There it was, the simple difference between how she reacted and how I reacted to the same situation, our daughters getting sick in the middle of a paradise vacation.
She didn’t need the vacation any less than I did, she didn’t anticipate it any less — for herself or her daughter — she didn’t hope to enjoy some chillaxing time away from the kids any less.
She just thought that’s how it is, kids get sick.
And I thought, that’s not how it should be, kids shouldn’t get sick on dream vacations they anticipate for months.
I can trace so much of my unhappiness, frustration, anger, suffering, and disappointment in life to “that’s not how it should be.” The delta between how it is and how I imagine it should be is like this deep valley of suffering. The more I focus on it, the greater the difference between the two is, the more suffering I feel.
This vacation is not going how I think it should be.
I can’t do my yoga pose like I should be able to.
My job isn’t working out like it should be.
This project is not as successful as it should be.
My friend is not being as kind to me as she should be.
It’s endless. I’ve probably spent a total of several years of my life in this valley of suffering, between how it is and how I think it should be.
I’m aware of it. I’m aware that I can look at any situation differently, from the point of “it’s how it is”, and suffer less. But c’mon, does that mean I have to like and be resigned to the fact that my kiddo gets sick on vacation or that a certain project I poured myself into is not going well?
“Acceptance of the present moment has nothing to do with resignation in the face of what’s happening. It simply means a clear acknowledgement that what is happening is happening. Acceptance doesn’t tell you what to do. What happens next, what you choose to do, that has to come out of your understanding of the moment.”
This quote, by John Kabat-Zinn, from his wonderful book Wherever You Go, There You Are, is written in one of my journals. As I was struck by the very different way my friend was dealing with our daughters getting sick, I remembered it.
Acceptance of “this is how it is” doesn’t mean liking how it is or not doing anything to change it. It’s simply a place to start. From there, we can choose to try to change how things are, and if we can’t, try to find something within how they are to appreciate. But it’s a way better — and more productive — starting point than “that’s not how it should be”.

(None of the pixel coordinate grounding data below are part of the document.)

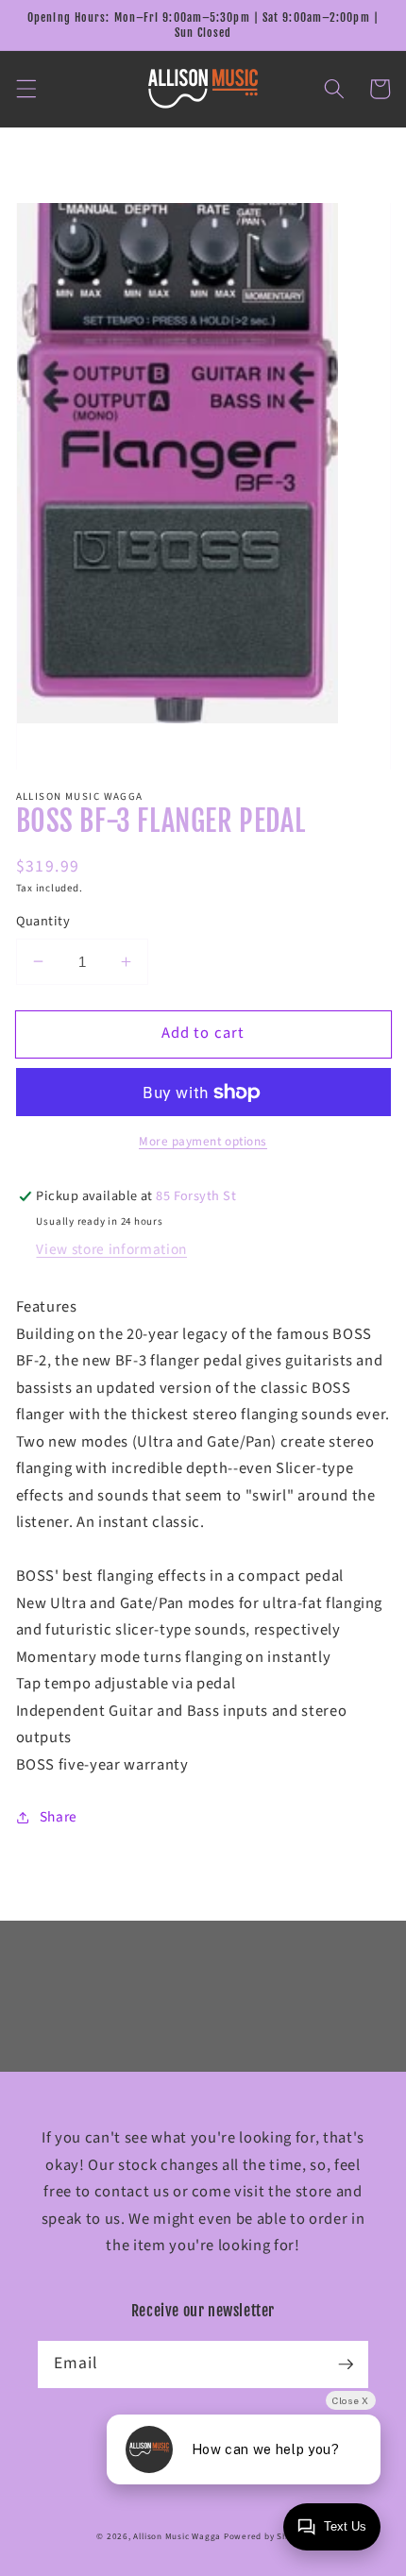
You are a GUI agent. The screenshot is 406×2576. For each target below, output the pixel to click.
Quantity (43, 921)
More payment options (203, 1141)
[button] (25, 88)
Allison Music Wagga (177, 2537)
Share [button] (58, 1816)
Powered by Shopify (267, 2537)
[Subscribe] (345, 2363)
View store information (111, 1249)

That much I can very much attest to.
“I’ll tell you guys a secret,” I said to my daughter and her friend, as they laid around in the shade next to me, chatting.
“I kind of like that you’re not in kids’ club and I get to see you guys a lot more.”
They both smiled and promptly went back to making music videos on their phones. (11 year-olds, what can I expect, right?)
I did love the chance to hang out with the girls more. Within this less than ideal situation, it was truly something I felt grateful for.
And I won’t lie and tell you that I banished all thoughts of “this is not how it should be”, but I did replace many with “this is not how I’d like it to be, but it’s how it is” variety. (A mojito with fresh passion fruit helped a bit, if we’re being really honest here.)